Notwithstanding the fact that the various parts of the state apparatus continue to function, the Republic of Ireland is crippled. The state cannot be reformed, for lack of political will and political capacity. The banks cannot be restored to health, because the steps necessary to do so would be economically deflationary and politically divisive. All we can do, IMHO, is await events.

@ Paul Quigley

“Notwithstanding the fact that the various parts of the state apparatus continue to function, the Republic of Ireland is crippled.”

You wouldn’t think that if you’re out and about in Ireland. All I see are signs of a still prosperous country in the shops, at sports events, pubs and restaurants in Dublin, and in the food courts of shopping centres to name just a few. In my travels around Ireland and in my daily life I see no signs of distress or poverty. Social workers tell me that such poverty that does exist is entirely caused by alcoholism, drug use, psychological problems or other. Social welfare benefits and supports are still generous by international standards and there is no reason for anyone to go hungry. Of course, this can’t be said among ‘right thinking people’ but it is my experience.

@ Frustrated Idealist

It is also my experience. The only difficulty I have is with a sneaking suspicion that this continued semblance of prosperity is being funded with continued excessive borrowing.

@ Docm
Our beggars on horseback are rallying for the final assault on the ECB to force them introduce retroactive bank recapitalization. Enda is leading the fray.

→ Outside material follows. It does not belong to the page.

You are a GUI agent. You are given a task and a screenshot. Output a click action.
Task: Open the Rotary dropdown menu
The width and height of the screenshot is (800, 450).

It would almost seem as if the F D NL FN A want a deal on the corpo tax in return for retro bank recap.

My perception of Mr. McWilliams pieces/expressed views/pronouncements/stage appearances since the beginning of this crisis – it really began in 2002 – is of consistency in his(correct) views of a wildly over heated property market but great inconsistencies in his suggested remedies and future structures for the economy in general and banking in particular?
‘On the one hand – on the other hand’……but then he is an ‘economist’….

John Law was sent to France by the English, to do for them, what he had done to the English. And he did. Not magic, people? This is not news… Jefferson made it clear that banking was a weapon.

Every two or three generations we have the biggest possible Ponzi: credit rampage and then the hangover. How can any economist deny knowledge of this? It has been going on for centuries!

Thus we now know that the new world order will be made easier to achieve, using the crash to come. Please, do not pretend to be surprized when it comes?

Just a case of flawed self promotion I guess. This Gruner & Jahr Paper has a paid monthly print circulation of 156,402 (IVW II/13)

It is what I would call Joe Soap’s financial yellow press.

On a personal note, there is something to be said about the self referential cult that is nurished in abundance in the economic community.